Q. How can I use a figure‑of‑eight mic with the mid/side miking setup?

Sound Advice : Miking
I have two figure‑of‑eight Golden Age ribbon mics that I want to use as overheads for drum recording. I’ve read about Blumlein pairs and will try that, but I also wondered if I could try Mid/Side recording techniques. Can you use a figure‑of‑eight mic for the centre mic in that setup, and, if so, how do I get rid of the ‘rear’ sound from the centre mic? While I’m at it, can I ask if you know of any other neat recording tricks for using two figure‑of‑eight mics together?
Connie Buck via email
SOS Technical Editor Hugh Robjohns replies: 
Yes, you can certainly use the M/S approach if you want to, and that does provide the potentially useful advantage of being able to adjust the stereo recording angle remotely to set the required image width.

Recording a vocalist with two figure‑of‑eight mics can produce very good results. If the performer wants to play and sing at the same time, careful positioning to reject the unwanted sound from both mics (the vocals from the guitar mic and the guitar from the vocal mic) can achieve excellent separation.
However, the left‑right decoded signal from an M/S array comprising two figure-of-eights is essentially two figure-of-eights in an X-Y format: basically the same Blumlein array you are already familiar with. Altering the ratio of Mid and Side changes the equivalent mutual angle of the decoded X-Y mics, and distorts their polar patterns slightly. However, for matched Mid and Side levels, M/S with a pair of figure-of-eights decodes as a perfect Blumlein array. Indeed, this is precisely what Blumlein discovered and experimented with 80 years ago!

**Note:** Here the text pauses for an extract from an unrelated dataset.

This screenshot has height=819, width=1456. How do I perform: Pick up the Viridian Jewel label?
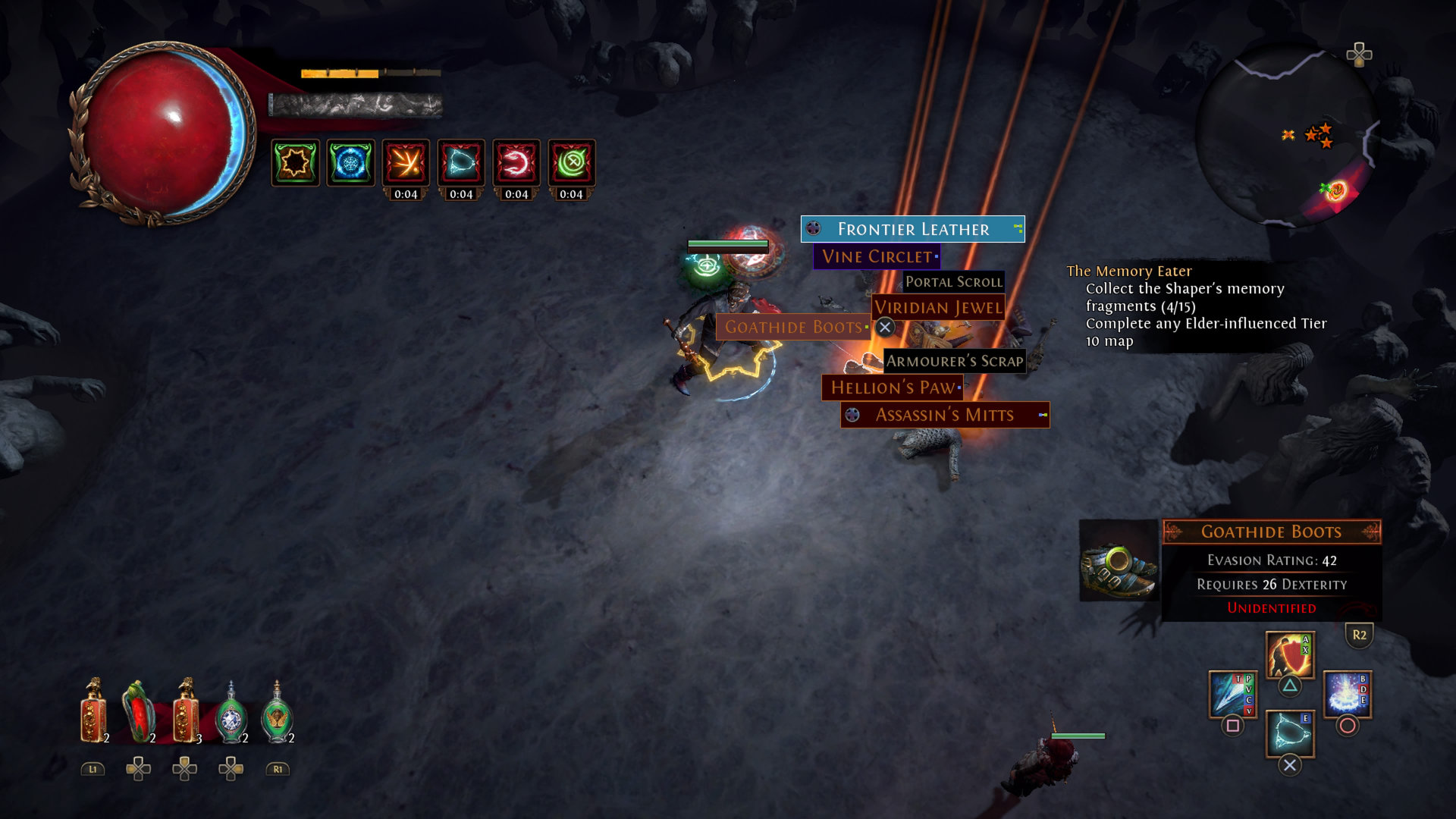938,308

If you need to ‘get rid’ of the rear pickup of the Mid mic, you will have to place an acoustic absorber behind the mic; for example, the infamous SOS duvet, foam absorbers, or even some kind of reflection filter: anything to capture sounds that would otherwise head back into that rear pickup zone.
As for other neat tricks with dual figure-of-eights, there is a technique called the Faulkner Array that uses two figure‑of‑eight mics spaced about eight inches apart and facing forward. The idea is to capture a normal stereo sound‑stage in much the same way as an ORTF arrangement, but with significantly reduced sensitivity to reverberant sounds from the sides and above. It was a technique devised to deal with the acoustics of a church that had nasty side‑wall slapback issues.
Another situation in which I often use two figure-of-eights is capturing a singing guitarist. By careful placement and angling of the mics, it’s possible to arrange their deep side nulls to provide a significant amount of rejection of the unwanted source: the guitar mic rejects much of the voice, and the voice mic rejects much of the guitar. If you do this carefully (and assuming the guitarist can sit still and not sway about!), you can achieve 20dB of separation or more, which is a major improvement on the usual dual-cardioid approach!